While the regulation seems to indicate that sidewalks are a kind of sanctuary, according to Shawn Morrison, an automotive engineering major, he was told by public safety when caught, to “go across the street.”
According to Corich, “Students are allowed to smoke on the sidewalk, anything within the sidewalk is college property, but anything beyond the curb lines ends our jurisdiction.”

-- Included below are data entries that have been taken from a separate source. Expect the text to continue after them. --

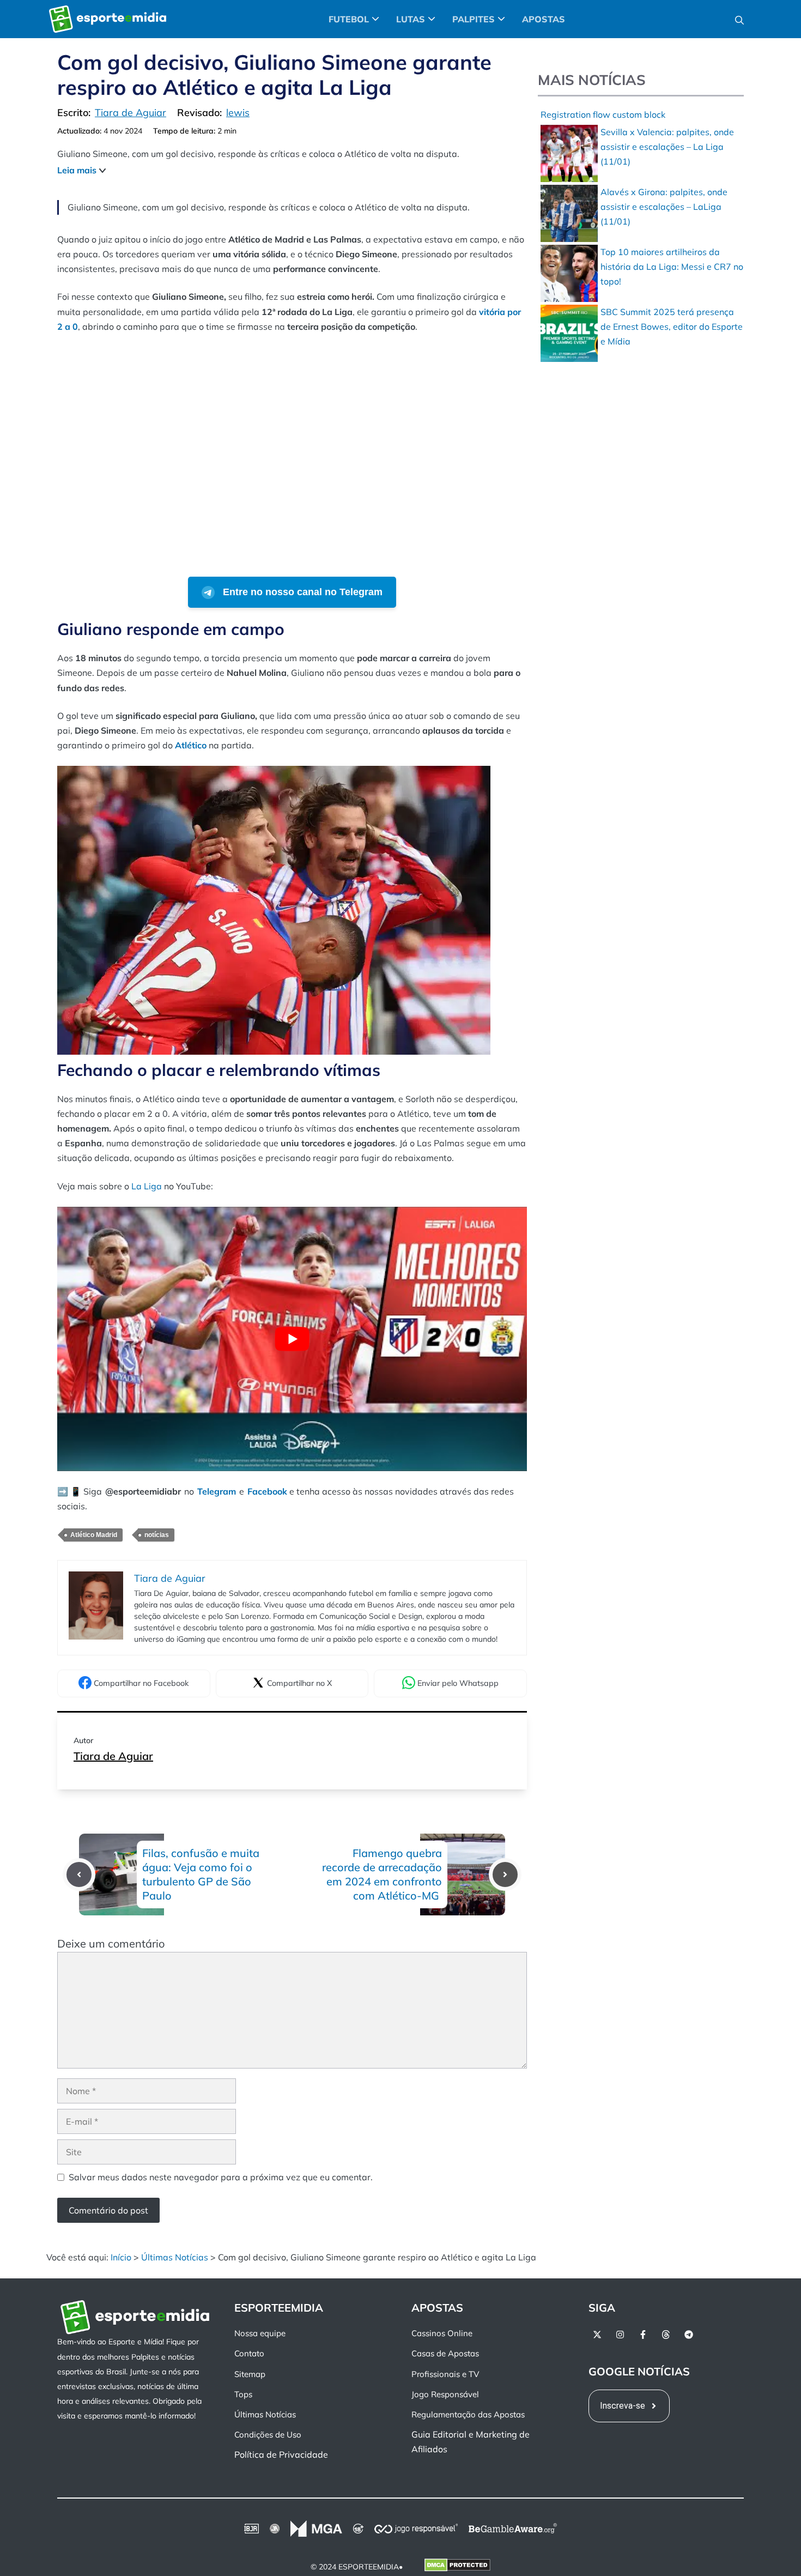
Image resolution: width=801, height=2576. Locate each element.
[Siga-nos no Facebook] (643, 2334)
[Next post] (505, 1874)
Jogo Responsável (445, 2393)
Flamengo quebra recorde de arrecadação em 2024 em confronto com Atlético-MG (382, 1874)
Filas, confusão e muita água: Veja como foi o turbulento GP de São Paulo (200, 1874)
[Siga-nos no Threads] (666, 2334)
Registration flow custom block (603, 114)
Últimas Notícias (174, 2257)
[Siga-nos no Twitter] (597, 2334)
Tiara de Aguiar (113, 1756)
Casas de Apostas (445, 2353)
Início (121, 2257)
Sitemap (249, 2373)
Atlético (191, 745)
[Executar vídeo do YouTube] (292, 1339)
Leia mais (76, 170)
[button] (739, 19)
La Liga (146, 1186)
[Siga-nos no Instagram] (620, 2334)
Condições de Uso (267, 2434)
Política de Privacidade (281, 2454)
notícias (156, 1535)
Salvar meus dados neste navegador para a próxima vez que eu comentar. (221, 2177)
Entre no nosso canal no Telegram (301, 591)
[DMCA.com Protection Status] (457, 2566)
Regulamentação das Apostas (468, 2414)
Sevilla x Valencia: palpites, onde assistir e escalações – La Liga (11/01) (667, 146)
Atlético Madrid (93, 1535)
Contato (249, 2353)
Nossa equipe (260, 2333)
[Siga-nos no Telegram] (688, 2334)
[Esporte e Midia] (107, 19)
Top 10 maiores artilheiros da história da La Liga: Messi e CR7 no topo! (671, 266)
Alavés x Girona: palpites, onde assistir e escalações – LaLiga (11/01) (663, 206)
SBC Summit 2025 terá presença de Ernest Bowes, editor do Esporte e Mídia (671, 326)
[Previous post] (79, 1874)
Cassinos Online (441, 2333)
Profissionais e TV (445, 2373)
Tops (243, 2393)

Some students still refer to cigarettes as their “therapeutic timeout” as Dillan Isbell, a psychology major, said “There’s people with all sorts of disabilities, who use a smoke break to just unwind. You take a drag and then you focus on school.”
However, according to Thompson, “It’s such a pain in the ass to have to walk all across campus just for a stupid cigarette,” that at times he doesn’t go.
The littering of cigarette butts, one of the original problems regarding tobacco on campus, is also still an issue, as Thompson continued, “I’m not gonna lie, since there’s no ashtray, most of the time I just put em on the ground cause it’s just convenient, but when we had the areas, they were clean and I always threw mine in the ashtray.”
Tina Jenkins, another student present asked “If people are going to smoke anyway, why don’t they have ashtrays. What is the lesser of two evils? I know the smoke is the main issue, but I smoke so that I don’t choke people.”